THE REQUEST
Render the records from the line with "Where should I click to: Focus" up to and including the line with "(x=17, y=39)" as a JSON list of strings, one string per line, with blank lines omitted.

- - -

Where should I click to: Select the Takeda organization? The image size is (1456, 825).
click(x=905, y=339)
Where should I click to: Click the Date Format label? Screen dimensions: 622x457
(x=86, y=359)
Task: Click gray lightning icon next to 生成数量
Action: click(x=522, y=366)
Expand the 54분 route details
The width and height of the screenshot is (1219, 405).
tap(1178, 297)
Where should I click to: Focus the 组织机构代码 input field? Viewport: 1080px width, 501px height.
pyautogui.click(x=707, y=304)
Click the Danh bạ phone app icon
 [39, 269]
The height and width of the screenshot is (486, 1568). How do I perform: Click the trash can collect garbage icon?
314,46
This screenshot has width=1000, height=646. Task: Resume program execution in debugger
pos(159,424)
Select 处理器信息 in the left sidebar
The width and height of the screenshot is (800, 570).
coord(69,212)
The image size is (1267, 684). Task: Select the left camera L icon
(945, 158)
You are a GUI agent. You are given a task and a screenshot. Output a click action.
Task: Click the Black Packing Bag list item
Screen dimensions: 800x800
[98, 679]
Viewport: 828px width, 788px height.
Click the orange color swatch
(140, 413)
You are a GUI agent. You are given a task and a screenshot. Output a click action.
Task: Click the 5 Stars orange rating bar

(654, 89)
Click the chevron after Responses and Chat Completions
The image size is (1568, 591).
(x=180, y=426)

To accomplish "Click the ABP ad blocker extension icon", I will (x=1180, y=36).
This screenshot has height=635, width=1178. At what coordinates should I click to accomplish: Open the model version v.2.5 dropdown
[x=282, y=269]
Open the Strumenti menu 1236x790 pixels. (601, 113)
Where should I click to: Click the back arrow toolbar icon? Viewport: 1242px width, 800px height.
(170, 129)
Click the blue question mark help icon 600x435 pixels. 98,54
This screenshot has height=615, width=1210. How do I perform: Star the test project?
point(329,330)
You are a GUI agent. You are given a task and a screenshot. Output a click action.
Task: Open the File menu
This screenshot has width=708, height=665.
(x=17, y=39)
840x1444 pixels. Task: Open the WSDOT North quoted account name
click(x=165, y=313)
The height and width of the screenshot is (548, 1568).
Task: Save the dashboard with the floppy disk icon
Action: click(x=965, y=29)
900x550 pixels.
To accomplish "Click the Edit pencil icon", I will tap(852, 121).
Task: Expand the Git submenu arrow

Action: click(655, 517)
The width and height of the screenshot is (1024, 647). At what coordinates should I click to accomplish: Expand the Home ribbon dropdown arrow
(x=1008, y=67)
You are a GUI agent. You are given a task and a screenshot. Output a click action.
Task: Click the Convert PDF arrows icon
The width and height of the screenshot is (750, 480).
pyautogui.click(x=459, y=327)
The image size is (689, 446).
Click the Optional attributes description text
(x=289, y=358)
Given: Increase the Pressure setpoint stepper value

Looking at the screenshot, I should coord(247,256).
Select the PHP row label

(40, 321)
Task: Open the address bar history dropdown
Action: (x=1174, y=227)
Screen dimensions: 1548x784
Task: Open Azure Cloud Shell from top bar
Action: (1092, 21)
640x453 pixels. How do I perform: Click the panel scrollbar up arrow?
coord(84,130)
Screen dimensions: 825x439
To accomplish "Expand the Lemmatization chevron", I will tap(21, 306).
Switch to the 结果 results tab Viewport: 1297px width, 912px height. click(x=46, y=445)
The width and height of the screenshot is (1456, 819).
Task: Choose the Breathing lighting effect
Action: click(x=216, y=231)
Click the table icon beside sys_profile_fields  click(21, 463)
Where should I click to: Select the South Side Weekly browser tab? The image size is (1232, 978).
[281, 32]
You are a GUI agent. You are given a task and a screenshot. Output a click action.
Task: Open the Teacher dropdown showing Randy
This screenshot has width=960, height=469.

- - -

TASK RESPONSE
[
  "Where should I click to: Focus the 组织机构代码 input field? Viewport: 1080px width, 501px height.",
  "pyautogui.click(x=707, y=304)",
  "Click the Danh bạ phone app icon",
  " [39, 269]",
  "The height and width of the screenshot is (486, 1568). How do I perform: Click the trash can collect garbage icon?",
  "314,46",
  "This screenshot has width=1000, height=646. Task: Resume program execution in debugger",
  "pos(159,424)",
  "Select 处理器信息 in the left sidebar",
  "The width and height of the screenshot is (800, 570).",
  "coord(69,212)",
  "The image size is (1267, 684). Task: Select the left camera L icon",
  "(945, 158)",
  "You are a GUI agent. You are given a task and a screenshot. Output a click action.",
  "Task: Click the Black Packing Bag list item",
  "Screen dimensions: 800x800",
  "[98, 679]",
  "Viewport: 828px width, 788px height.",
  "Click the orange color swatch",
  "(140, 413)",
  "You are a GUI agent. You are given a task and a screenshot. Output a click action.",
  "Task: Click the 5 Stars orange rating bar",
  "(654, 89)",
  "Click the chevron after Responses and Chat Completions",
  "The image size is (1568, 591).",
  "(x=180, y=426)",
  "To accomplish \"Click the ABP ad blocker extension icon\", I will (x=1180, y=36).",
  "This screenshot has height=635, width=1178. At what coordinates should I click to accomplish: Open the model version v.2.5 dropdown",
  "[x=282, y=269]",
  "Open the Strumenti menu 1236x790 pixels. (601, 113)",
  "Where should I click to: Click the back arrow toolbar icon? Viewport: 1242px width, 800px height.",
  "(170, 129)",
  "Click the blue question mark help icon 600x435 pixels. 98,54",
  "This screenshot has height=615, width=1210. How do I perform: Star the test project?",
  "point(329,330)",
  "You are a GUI agent. You are given a task and a screenshot. Output a click action.",
  "Task: Open the File menu",
  "This screenshot has width=708, height=665.",
  "(x=17, y=39)"
]